Souvenirs d'un enfant de Paris

La Phase critique de la critique

Dans cet extrait du premier chapitre de la partie sur Le Boulevard et les boulevardiers, titré Le Boulevardisme, Bergerat nous décrit ce monde qu'il a connu et vu disparaître.

La logotechnie moderne attribue la paternité du mot à Louis Veuillot, et elle dit vrai; j'y étais. Il fut imprimé, pour la première fois, dans le livre intitulé: les Odeurs de Paris, qui est, d'ailleurs, le chef-d'oeuvre du maître écrivain. Le lendemain il était populaire.
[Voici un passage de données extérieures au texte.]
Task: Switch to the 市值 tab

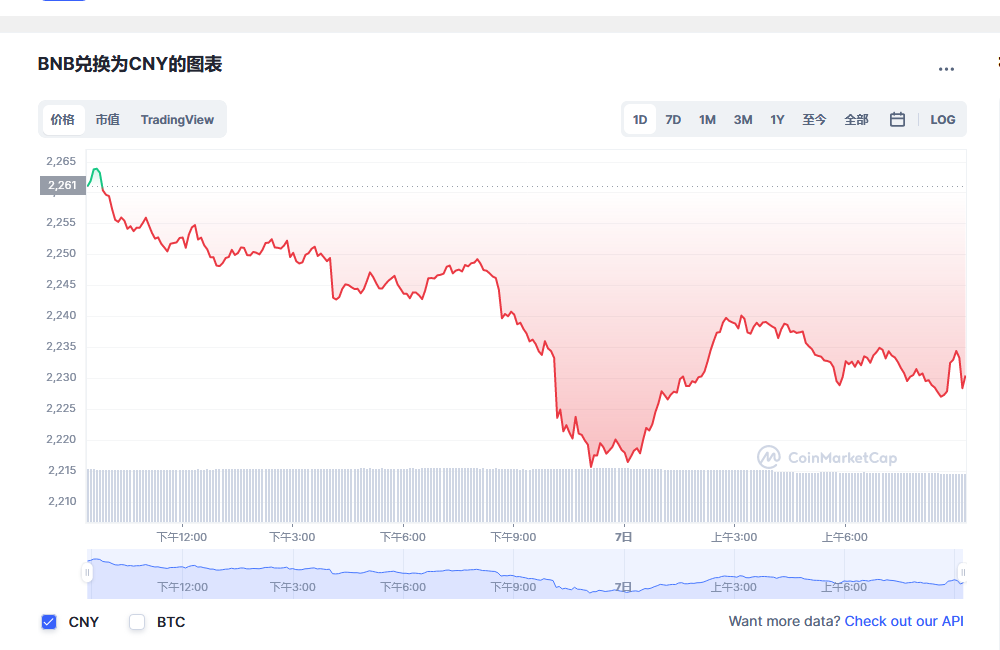Action: coord(108,119)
L'esprit, en effet, courait les rues à cette époque, comme à peu près aujourd'hui le vélocipède, et plus vite encore, puisque, en cinq minutes, il avait fait le tour de la ville. Rien qu'à la Bourse, en un seul jour, il se brassait plus de bons mots que d'affaires, et sur les boulevards ils crépitaient comme grêle. De là ce nom de boulevardiers que Louis Veuillot avait donné aux rieurs charmants 'de la décadence'. Ils l'adoptèrent tout de suite et ils en firent le succès eux-mêmes. Comme on se sentait encore plus proche du dix-huitième siècle que du vingtième, le groupe des ironistes neveux des Voltaire, des Diderot, des Piron, des Chamfort, se bornait à prolonger la tradition de la philosophie française, et à perpétuer leurs moeurs insouciantes. Si leurs aïeux allaient, ratiocinant d'art et de lettres, du café Procope à la Régence, ils déambulaient, eux, de la terrasse de Tortoni aux cabinets de Brébant et, dans l'intervalle de cinq cents pas qui séparaient les deux pôles du boulevardisme, ils fixèrent le centre du monde. Il faut bien croire que ce « mail » fut une force péripatétique, lui aussi, puisque Paris lui a dû, et lui doit encore, son attraction fascinatrice, et ce qu'on appelait, hier ou avant-hier, sa suprématie intellectuelle.

Etc.

Dans cet extrait du sixième chapitre, de la même partie et cette fois titré Les Boulevardiers: Charles Monselet, Bergerat nous apprend une chose étonnante sur ce fameux gastronome.

Fait paradoxal, mais que j'atteste, Monselet gourmet illustre et classé auprès de Grimod de la Reynière et de Brillat-Savarin au Livre d'or de l'art de Carême, n'était rien moins que gastronome. Le sonnet du « Cochon » avait créé toute sa légende. Il avait refoulé à l'arrière-plan de sa réputation son oeuvre considérable et multiple, poésies, romans, nouvelles, chroniques, études historiques et le reste où il y en a pour trente célébrités d'aujourd'hui. Bombardé par Villemessant1, qui l'adorait, arbitre des joutes culinaires, son autorité faisait loi chez les maîtres traiteurs. Il fonctionnait sous cette pourpre boulevardière avec l'onction et la componction de sa compétence illusoire, quoiqu'il n'eût point distingué sans binocle, et de sa langue seulement, un champignon d'une quenelle. De fait il ne s'entendait qu'aux choses du Livre, et nul ne fut plus doué du don de la bouquinerie. Il n'aurait pas pu naître avant Gutenberg, Dieu ne l'aurait pas accordé à la nature, ni la nature à la société et, s'il y a une librairie au paradis, c'est là qu'il est, sinon je ne réponds pas de son salut. Pourtant il n'a vécu que sur la blague de son autorité gastrologique. C'est ainsi que Paris s'amuse.

Etc.

Émile Bergerat
Souvenirs d'un enfant de Paris
1911-13

1 - Hyppolyte de Villemessant (1810-1879) a relancé Le Figaro en 1854.